───── Supplied material ─────

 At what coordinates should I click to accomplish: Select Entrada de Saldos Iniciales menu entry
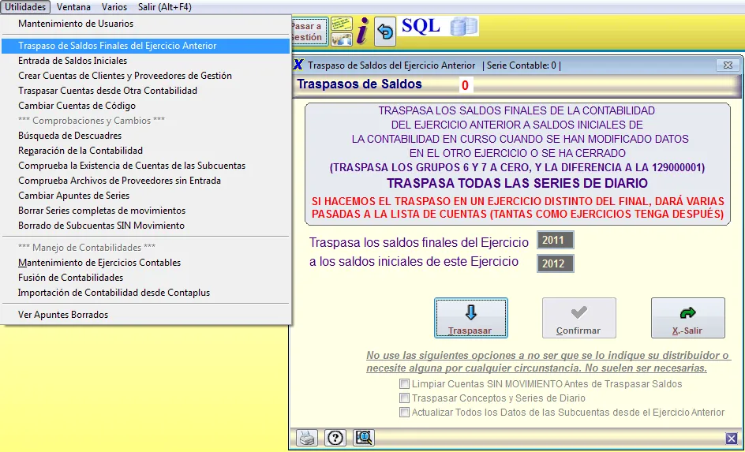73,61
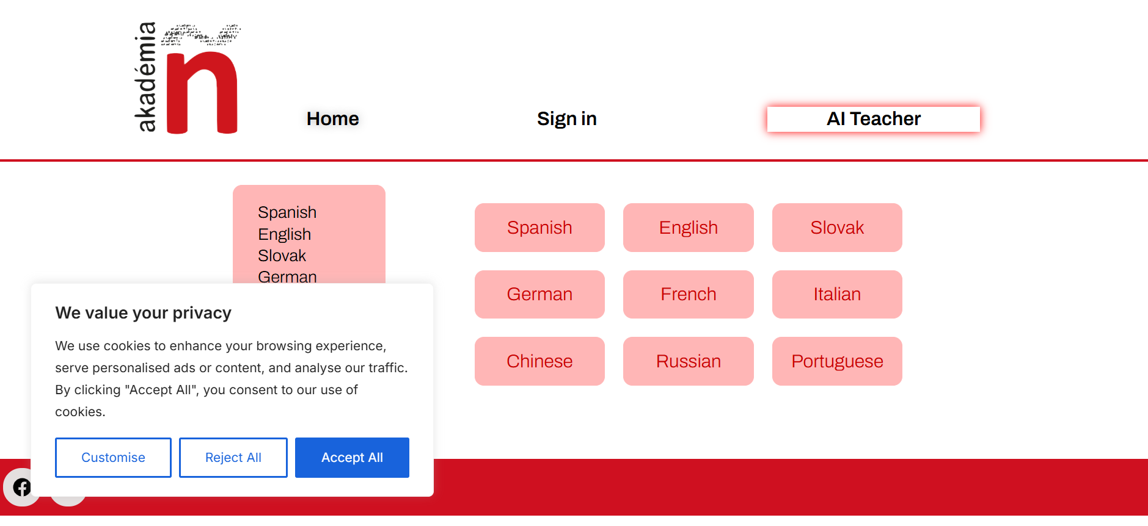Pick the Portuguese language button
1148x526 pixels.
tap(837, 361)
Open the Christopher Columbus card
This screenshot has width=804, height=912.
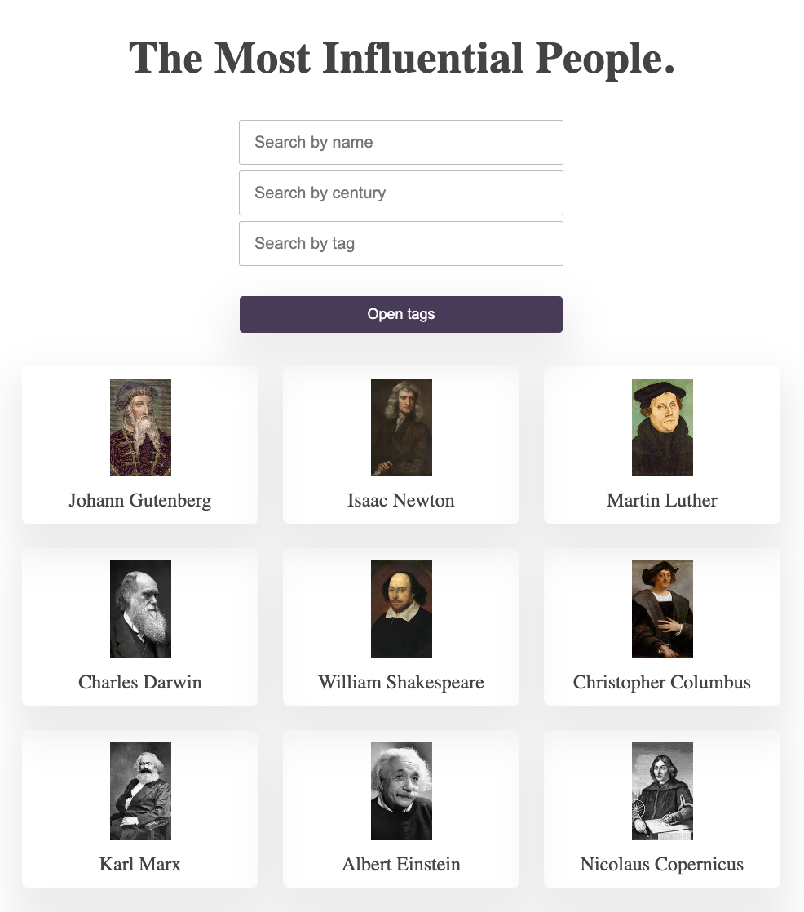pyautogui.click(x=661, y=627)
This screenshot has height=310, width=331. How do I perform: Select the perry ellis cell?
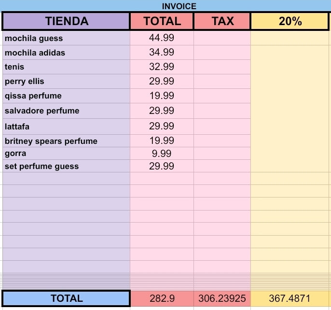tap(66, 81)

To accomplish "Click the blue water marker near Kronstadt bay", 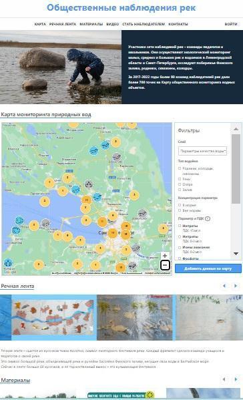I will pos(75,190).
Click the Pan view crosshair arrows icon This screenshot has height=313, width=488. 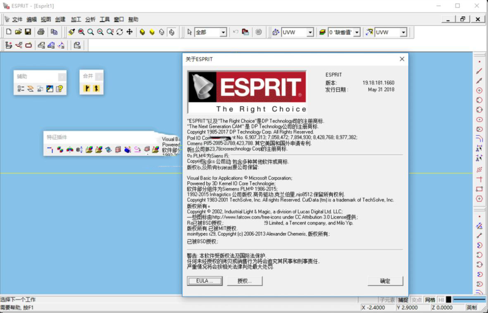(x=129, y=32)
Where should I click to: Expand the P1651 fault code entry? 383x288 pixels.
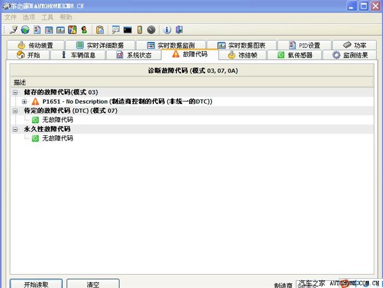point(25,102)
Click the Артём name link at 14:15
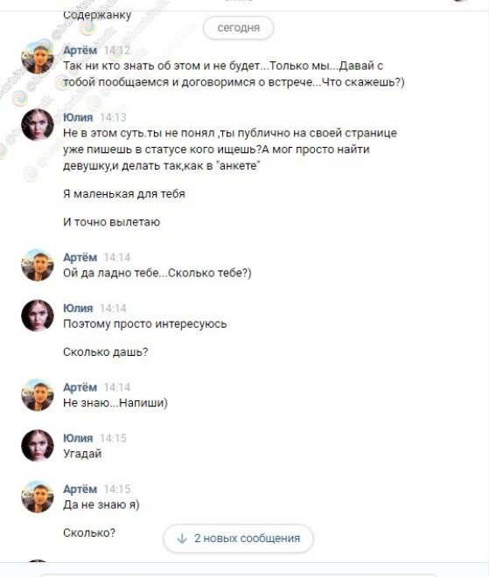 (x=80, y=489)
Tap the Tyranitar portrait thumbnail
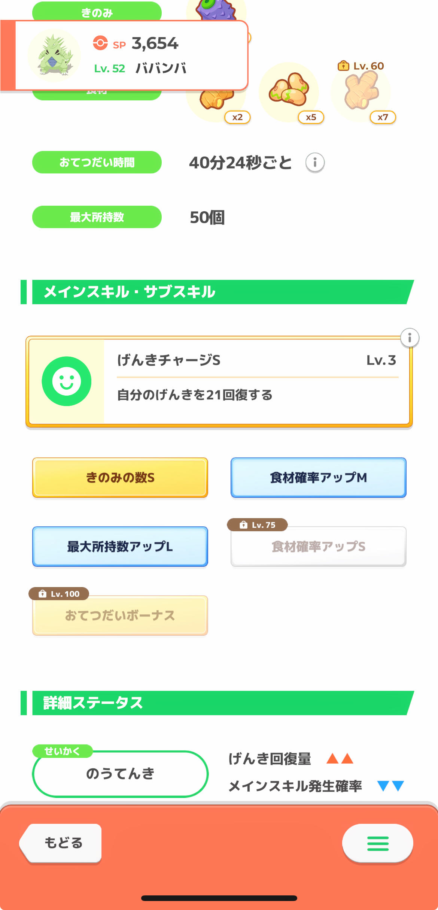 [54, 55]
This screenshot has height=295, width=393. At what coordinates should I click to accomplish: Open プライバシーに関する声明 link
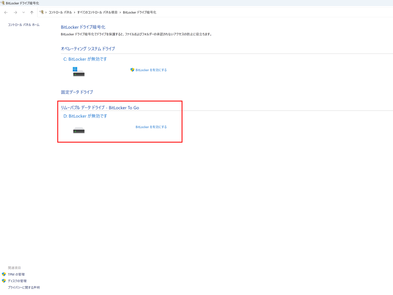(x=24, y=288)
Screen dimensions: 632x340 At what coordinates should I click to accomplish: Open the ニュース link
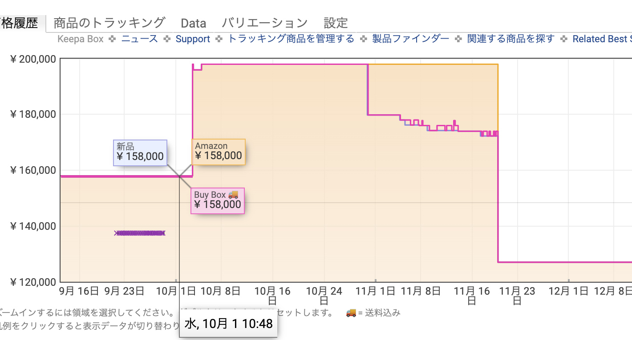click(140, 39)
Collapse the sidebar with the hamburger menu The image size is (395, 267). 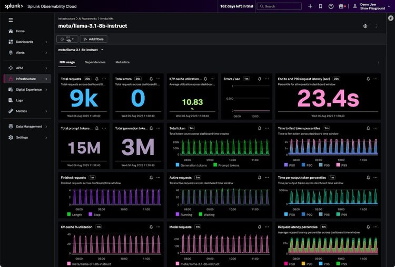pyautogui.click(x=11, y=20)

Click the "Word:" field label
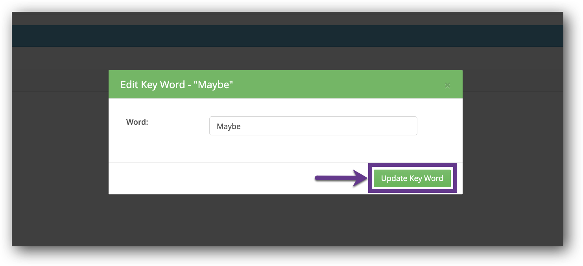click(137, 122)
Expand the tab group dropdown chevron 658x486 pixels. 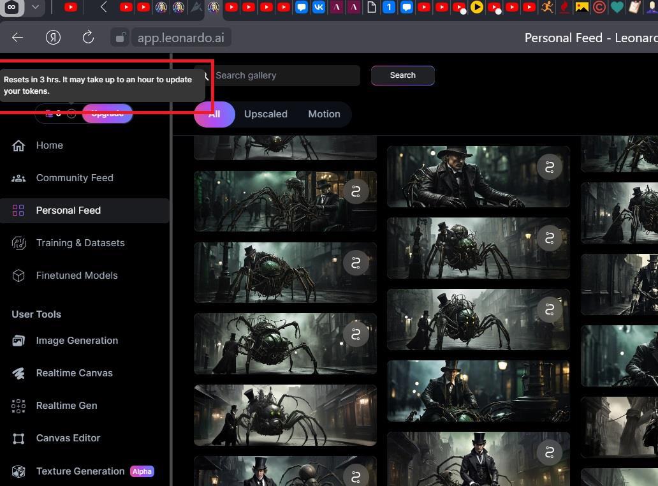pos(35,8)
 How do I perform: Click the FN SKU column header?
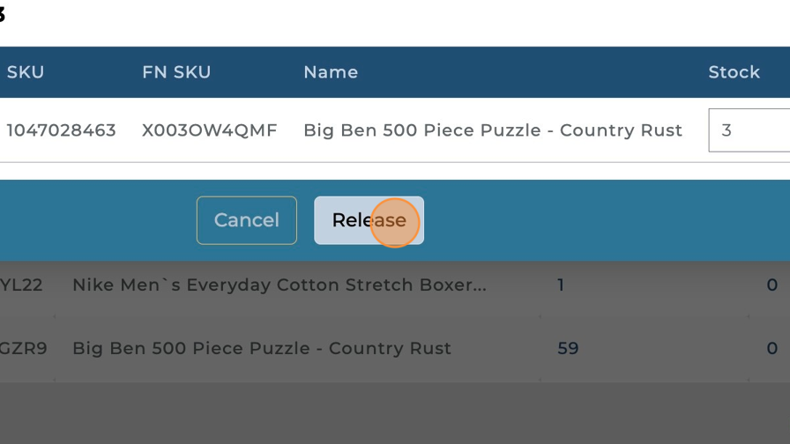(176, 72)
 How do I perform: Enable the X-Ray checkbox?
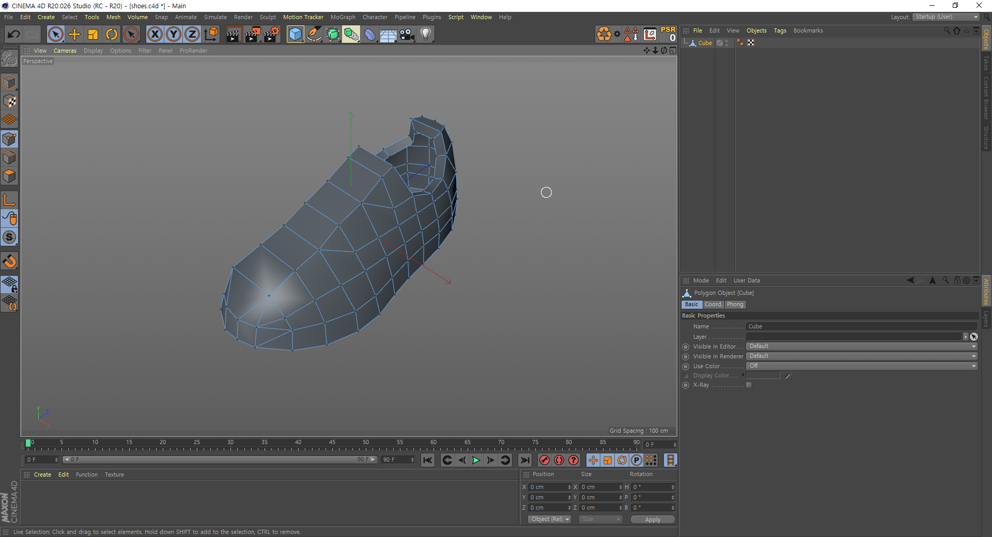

─────

◆ **Prompt**
Each line from the one that holds "How do I perform: Click" through the final line of the data must be retyped exactly; the pictures must not appear.

◆ **Exercise result**
 How do I perform: Click the FN SKU column header?
(176, 72)
 How do I perform: Enable the X-Ray checkbox?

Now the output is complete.